After the meeting that arrived at the landmark agreement, Nigeria’s daily production would further drop by almost 300,000 barrels from the proposed revised volume.

According to the Minister of State for Petroleum, Timipre Sylva, Nigeria would produce 1.412 million barrels per day between May and June 2020 in the first phase of the group’s agreement and between July and December 2020, the country would produce about 1.495 million barrels per day in the second phase of the agreement, and another 1.579 million barrels per day between January 2021 to April 2022 in the third and final phase of the agreement.

For Professor Uche Uwaleke, the drop in revenue will widen fiscal deficit and to finance it means more borrowing which worsen Nigeria’s public debt burden. 
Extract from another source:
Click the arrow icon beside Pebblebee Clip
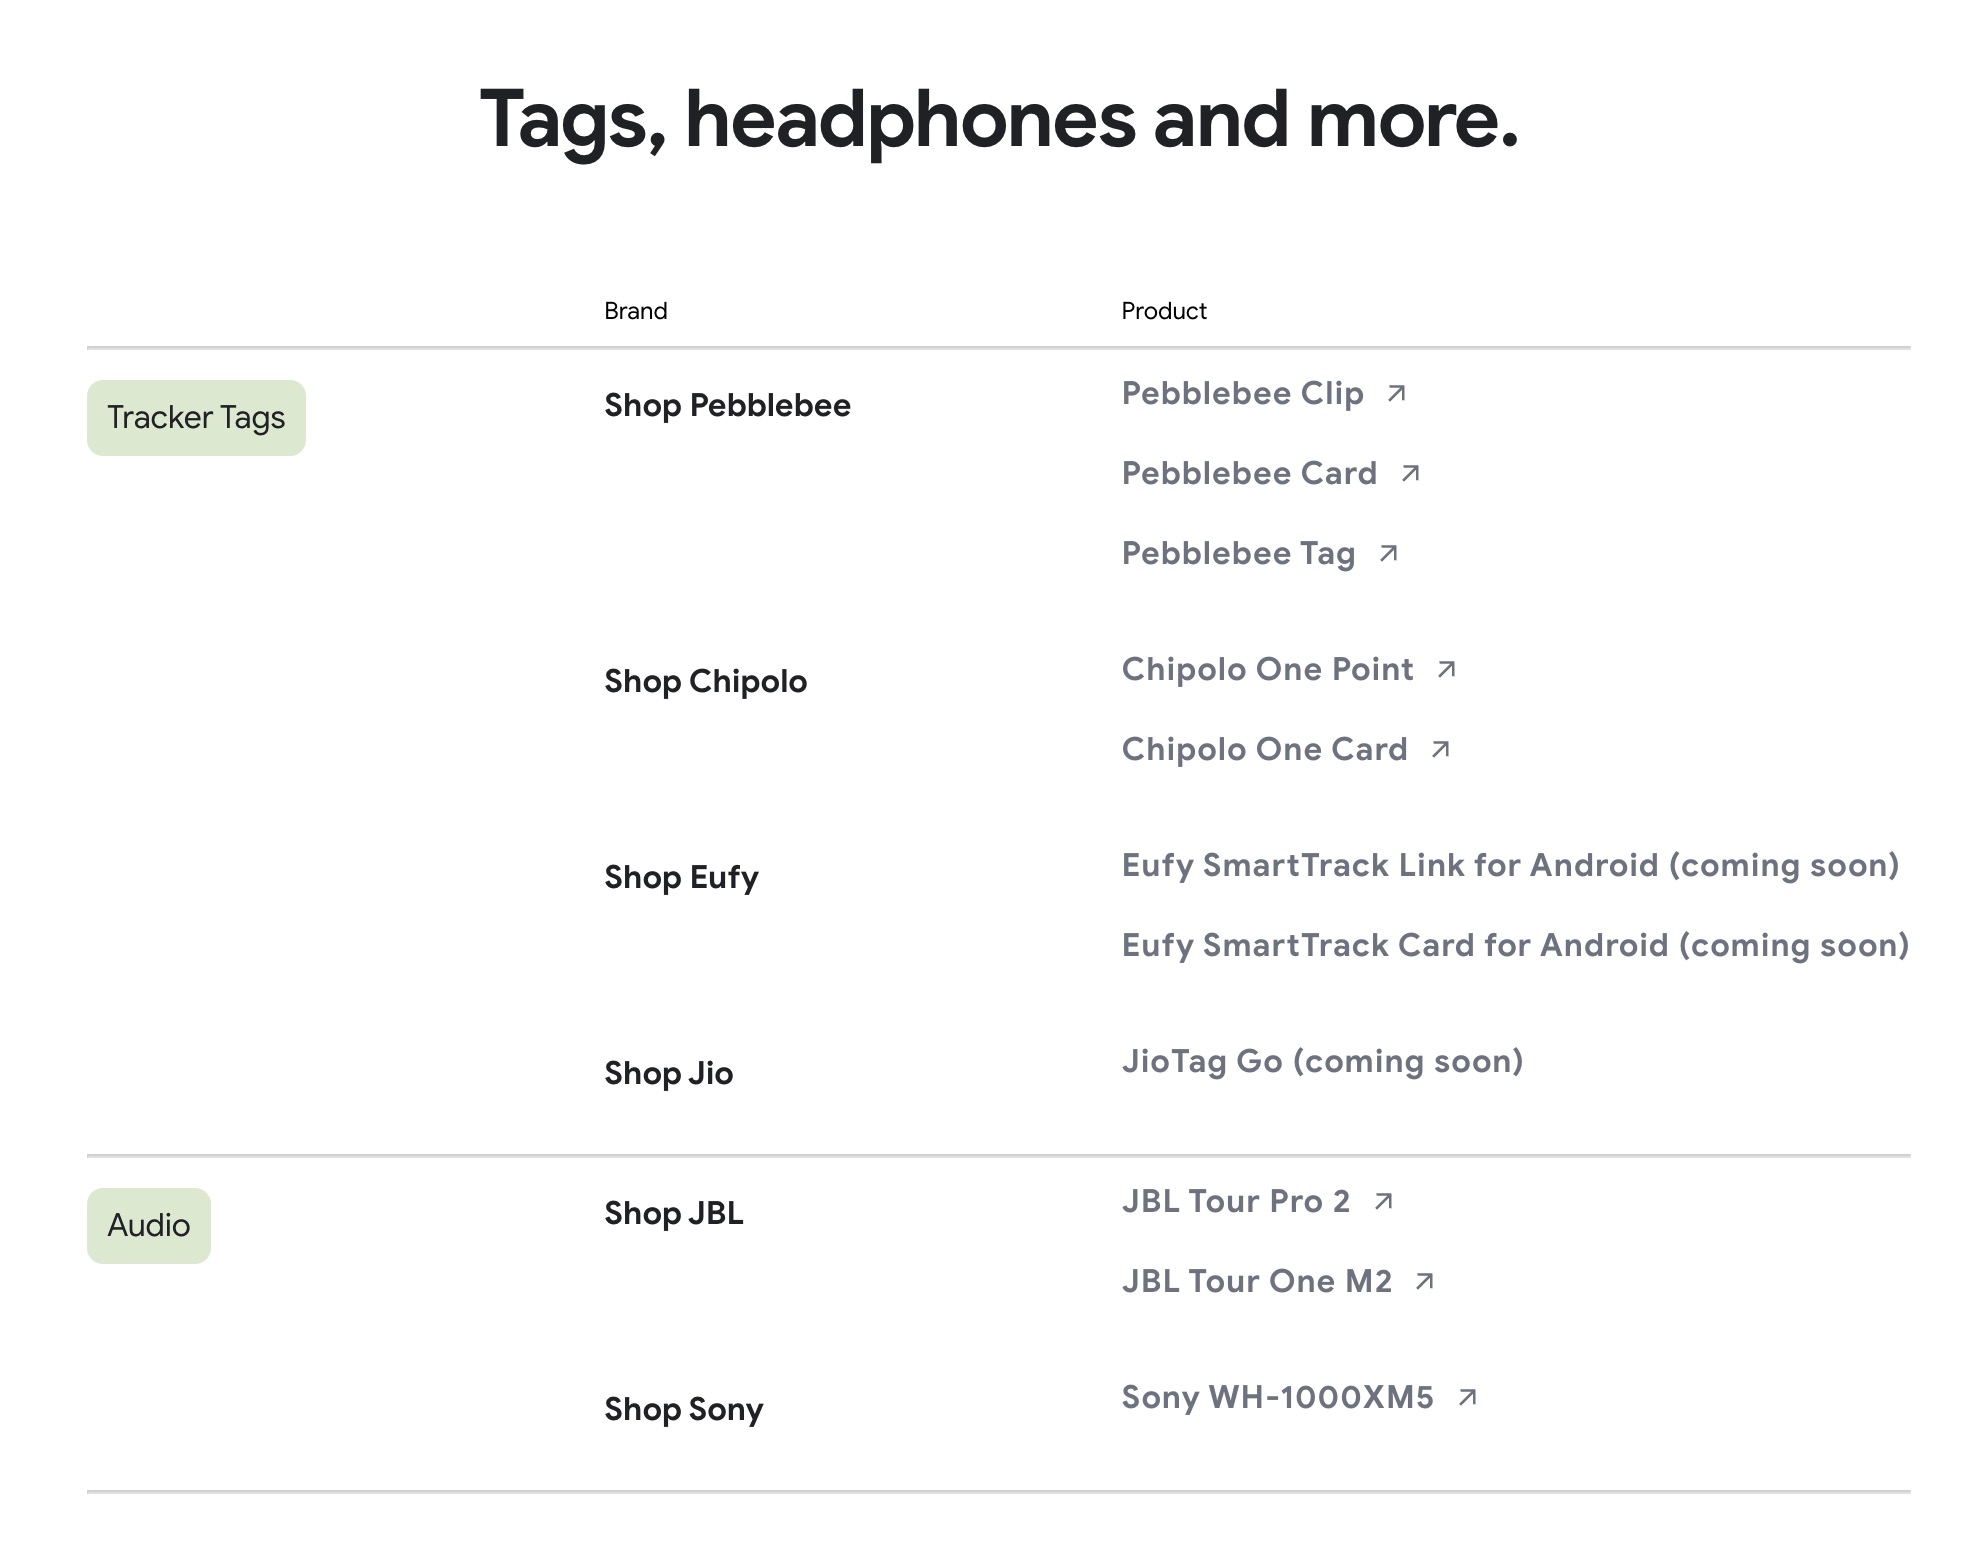 click(1396, 394)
In a WhatsApp chat with Blueprint Weekend, Uwakeke said, “The implications of the crash in crude oil price are obvious which is why the government has revised downward the 2020 budget. This means resetting priorities such that critical projects that drive development do not suffer. State governments will be the worst hit as many will have difficulties paying workers salaries.”

In the same vein, the chief executive officer of Gubenco Nigeria Ltd., Mr. Godwin Ubochi, said the fall in oil price “will negatively impact the budget.” According to him, as the sector that accounts for over 80 per cent of the nation’s foreign exchange, there will be less money available for the government to implement capital projects.  
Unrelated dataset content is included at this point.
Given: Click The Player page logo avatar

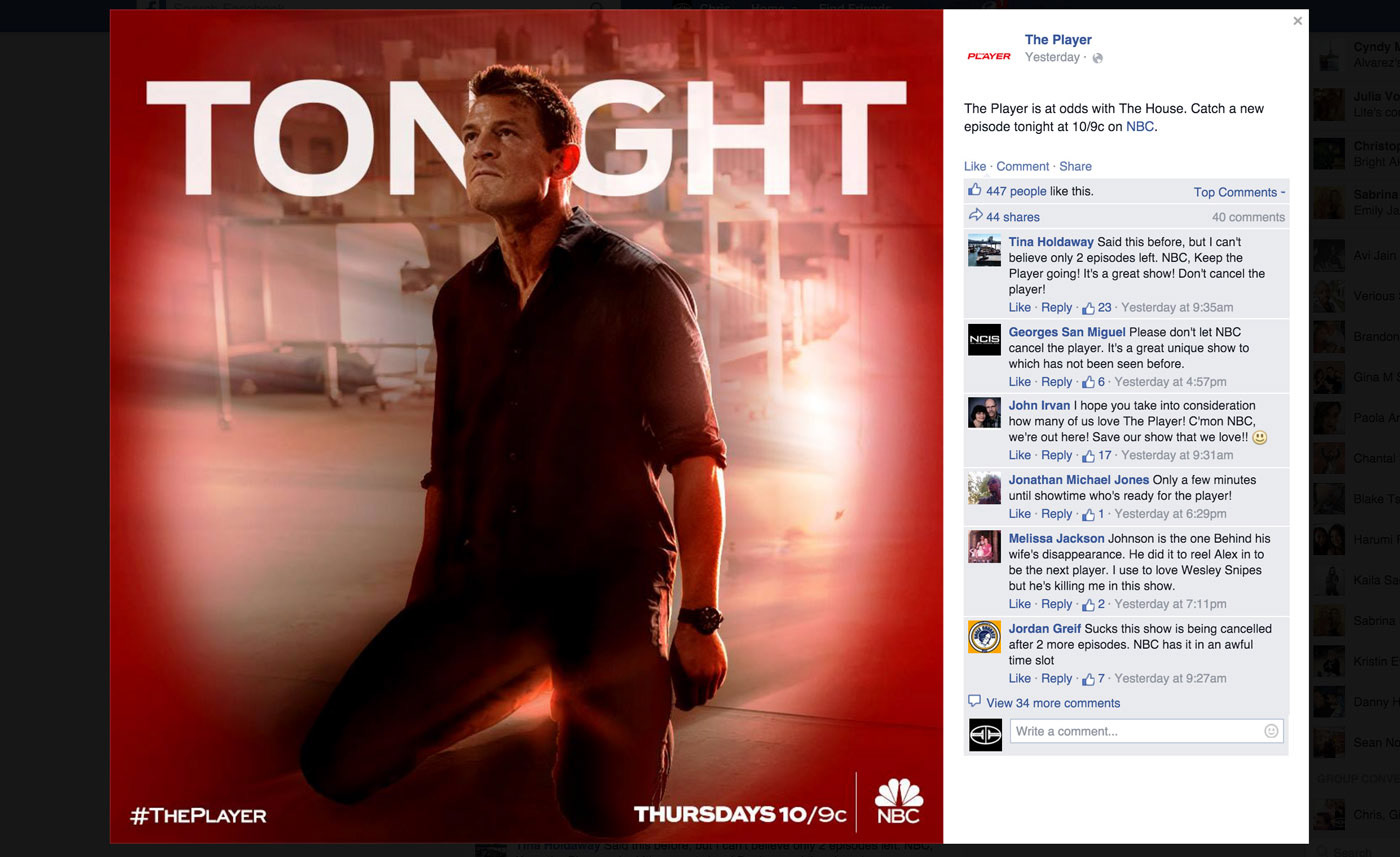Looking at the screenshot, I should click(989, 56).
“Note that the budget is already a deficit budget to the tune of over N2 trillion. It is, therefore, certain that with the fall in oil price and the lowering of the benchmark, there will be less money to spend. There will be little or no capital projects,” he told this reporter. 

He said further that, “Without capital projects, there will be no circulation of money and unemployment will soar. So, it’s going to be a very difficult year with regards to jobs. Here is where the ingenuity of a very smart government can be tested with regards to management and allocation of scarce resources. It is also an opportunity for government to widen its revenue base, especially agriculture, mining and manufacturing. With global slowdown in world economies and a very dramatic fall in oil prices, Nigeria is in for rough a time. It is also an opportunity to develop the other neglected sectors of the economy such as mining, agriculture and manufacturing.”

Judicious utilisation key’

Despite the above, Ubochi believes a resourceful government can make a success out of it by blocking leakages and expanding our revenue base.

“For me, it’s not about the cut in the budget but judicious utilisation of what is available. The major problem is monumental corruption in the polity, misappropriation, embezzlement, misapplication of fund, outright stealing, nepotism, government ineptitude, and lack of ingenuity and smartness in governance as well as brazen lack of leadership. If the right things are done, Nigeria has all it takes to pull through the recession without hurting the labour market. Nigeria is blessed our problem is lack visionary leadership.” 

“The big lesson for Nigeria is for the fiscal authorities to recognise that we cannot afford not to pay serious attention to diversifying the revenue base of the economy.”